MegaETH's total value locked doubled following Thursday's MEGA token generation event, with Aave deposits alone reaching $575 million. The Layer 2 network attracted this capital through USDM (a native stablecoin) and Terminal Points farming incentives, which offered outsized yields to early liquidity providers.
The post-TGE surge reflects a common pattern. New chains launch tokens, distribute them to incentivize deposits, and watch TVL spike temporarily. MegaETH's numbers suggest real traction beyond pure mercenary farming. Aave's presence signals institutional confidence. The protocol chose to deploy on MegaETH rather than purely chase yield elsewhere.
USDM farming and Terminal Points created dual incentives for capital inflow.
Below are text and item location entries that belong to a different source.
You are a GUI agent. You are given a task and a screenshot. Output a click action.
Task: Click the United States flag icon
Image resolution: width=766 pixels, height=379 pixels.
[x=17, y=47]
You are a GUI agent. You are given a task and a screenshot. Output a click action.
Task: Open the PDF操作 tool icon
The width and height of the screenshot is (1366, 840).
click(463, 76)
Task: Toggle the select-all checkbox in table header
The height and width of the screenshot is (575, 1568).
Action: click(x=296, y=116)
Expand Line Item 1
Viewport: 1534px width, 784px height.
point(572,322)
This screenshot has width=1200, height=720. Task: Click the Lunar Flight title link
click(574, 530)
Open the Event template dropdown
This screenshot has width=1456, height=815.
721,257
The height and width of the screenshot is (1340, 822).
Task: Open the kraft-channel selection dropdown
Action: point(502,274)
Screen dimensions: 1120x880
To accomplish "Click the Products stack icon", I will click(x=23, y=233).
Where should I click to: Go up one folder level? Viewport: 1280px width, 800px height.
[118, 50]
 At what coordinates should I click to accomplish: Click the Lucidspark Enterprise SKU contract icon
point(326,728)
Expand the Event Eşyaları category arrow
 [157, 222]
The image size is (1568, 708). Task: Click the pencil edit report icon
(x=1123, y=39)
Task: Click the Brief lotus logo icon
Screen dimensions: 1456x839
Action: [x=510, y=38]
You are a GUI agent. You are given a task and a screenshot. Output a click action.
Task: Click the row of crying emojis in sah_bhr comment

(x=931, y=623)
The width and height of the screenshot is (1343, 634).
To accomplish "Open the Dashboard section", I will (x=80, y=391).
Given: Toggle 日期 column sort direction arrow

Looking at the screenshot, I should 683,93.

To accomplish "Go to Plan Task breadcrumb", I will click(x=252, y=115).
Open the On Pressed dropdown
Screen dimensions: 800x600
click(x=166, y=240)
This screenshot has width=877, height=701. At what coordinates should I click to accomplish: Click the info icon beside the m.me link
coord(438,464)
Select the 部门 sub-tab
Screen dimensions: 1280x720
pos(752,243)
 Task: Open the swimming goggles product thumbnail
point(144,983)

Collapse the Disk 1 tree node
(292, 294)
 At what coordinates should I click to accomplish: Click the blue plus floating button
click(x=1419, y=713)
Terminal Points operate as loyalty rewards that accrue value over time, giving users reasons to stay beyond token emissions. This mechanic differs from straight governance token farming, which often drains liquidity once rewards end.
The critical question remains unstated. Does MegaETH retain these deposits after incentives decline? Short-term TVL spikes happen across every new chain. Sustainable growth requires actual user activity and genuine demand for the chain's throughput. Thursday's launch momentum generated immediate results. Whether MegaETH converts temporary capital into permanent ecosystem value determines if this number matters six months from now.